+++ Selected passage +++

Remote-controlled improvised explosive devises (RCIED) remain one of the major threats in asymmetric scenarios. In this arena, industry develops advanced IED jamming technology to mitigate the threat of attack by increasingly sophisticated RCIEDs, while traveling by vehicle. The threat of attack by RCIED weapons, also known as roadside bombs, is high in many countries. The threat persists where civilians are targeted in dozens of countries in conflicts and also not at war – especially in transit systems and prime urban locations.
To counter the threat, the Swiss company COMLAB develops and manufactures convoy jammers, portable jammers, and modular jammers using reactive jamming technology to guarantee highest efficiency and processing gain for real-time signal detection and disruption in well-covered urban and suburban environments.
From 19 to 23 February, COMLAB showcases its newest generation of jamming solutions at its IDEX 2017 stands B17 (Hall 8).

+++

**Tasks to complete**
1. Answer the following questions using the passage on countering RCIED threats.
(a) By what other name are RCIED weapons known?
(b) Which three kinds of jammers does COMLAB develop and manufacture?
(c) On which dates, and at which stand, does COMLAB showcase its newest jamming solutions?
2. Carry on the passage on countering RCIED threats, beginning after its final sentence.

+++ Entries provided +++

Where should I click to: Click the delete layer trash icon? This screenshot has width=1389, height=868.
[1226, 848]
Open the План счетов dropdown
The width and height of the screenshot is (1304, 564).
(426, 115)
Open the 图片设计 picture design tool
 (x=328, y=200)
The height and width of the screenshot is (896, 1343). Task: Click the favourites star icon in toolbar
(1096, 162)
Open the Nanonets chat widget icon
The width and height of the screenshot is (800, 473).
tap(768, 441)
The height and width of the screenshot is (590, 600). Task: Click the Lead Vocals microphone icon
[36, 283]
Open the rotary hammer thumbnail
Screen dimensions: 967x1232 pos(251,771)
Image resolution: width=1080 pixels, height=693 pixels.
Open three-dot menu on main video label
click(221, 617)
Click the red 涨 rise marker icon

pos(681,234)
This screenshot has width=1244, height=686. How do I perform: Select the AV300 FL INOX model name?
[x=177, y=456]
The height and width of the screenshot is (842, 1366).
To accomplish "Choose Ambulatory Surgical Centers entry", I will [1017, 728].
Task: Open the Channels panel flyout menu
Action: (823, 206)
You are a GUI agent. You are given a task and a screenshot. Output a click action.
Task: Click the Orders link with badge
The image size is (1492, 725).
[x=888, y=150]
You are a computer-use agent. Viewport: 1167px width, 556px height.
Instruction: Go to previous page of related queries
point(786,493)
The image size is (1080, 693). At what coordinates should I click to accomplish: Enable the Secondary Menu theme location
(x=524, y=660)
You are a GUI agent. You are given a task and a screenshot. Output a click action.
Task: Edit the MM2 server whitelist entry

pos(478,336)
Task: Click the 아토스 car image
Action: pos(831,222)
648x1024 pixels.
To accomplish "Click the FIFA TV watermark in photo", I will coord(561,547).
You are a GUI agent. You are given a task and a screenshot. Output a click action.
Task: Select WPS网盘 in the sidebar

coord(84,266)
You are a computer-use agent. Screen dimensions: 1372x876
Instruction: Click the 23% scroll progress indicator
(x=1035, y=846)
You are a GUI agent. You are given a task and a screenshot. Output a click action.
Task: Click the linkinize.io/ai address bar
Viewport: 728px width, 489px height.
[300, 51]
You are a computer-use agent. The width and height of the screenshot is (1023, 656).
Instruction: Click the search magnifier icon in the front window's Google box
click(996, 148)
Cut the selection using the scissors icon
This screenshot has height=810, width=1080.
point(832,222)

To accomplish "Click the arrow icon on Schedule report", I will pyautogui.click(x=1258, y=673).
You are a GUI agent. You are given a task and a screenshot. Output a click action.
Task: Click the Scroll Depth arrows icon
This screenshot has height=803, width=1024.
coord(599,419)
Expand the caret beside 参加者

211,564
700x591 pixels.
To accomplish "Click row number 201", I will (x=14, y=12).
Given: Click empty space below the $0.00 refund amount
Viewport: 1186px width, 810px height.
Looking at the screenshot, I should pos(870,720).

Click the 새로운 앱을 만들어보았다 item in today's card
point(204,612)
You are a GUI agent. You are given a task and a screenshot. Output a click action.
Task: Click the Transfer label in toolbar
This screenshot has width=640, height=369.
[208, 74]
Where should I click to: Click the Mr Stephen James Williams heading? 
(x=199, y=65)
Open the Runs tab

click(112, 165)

+++

**Numbered responses**
1.
(a) Roadside bombs.
(b) Convoy jammers, portable jammers, and modular jammers.
(c) From 19 to 23 February, at its IDEX 2017 stand B17 (Hall 8).

2.
The jamming products, according to the company, offer a safe application for car convoys and VIP protection, bomb detection, bomb disposal, drone jamming, military, and government.
All of COMLAB’s jamming solutions are based on a reactive signal generation and highly efficient power generation, meaning that threat frequencies are jammed microseconds after they appear with all available jamming energy. Their operation and monitoring principle is simple: operators use a tablet PC with touch screen.
COMLAB says its Portable Jamming System (PJS) is a “highly integrated easy-to-operate” jamming system covering a broad frequency range. For increasing the jamming efficiency or extending the frequency range, several PJS units can be combined via the AirSync app. COMLAB delivers PJS as a ready-to-use system.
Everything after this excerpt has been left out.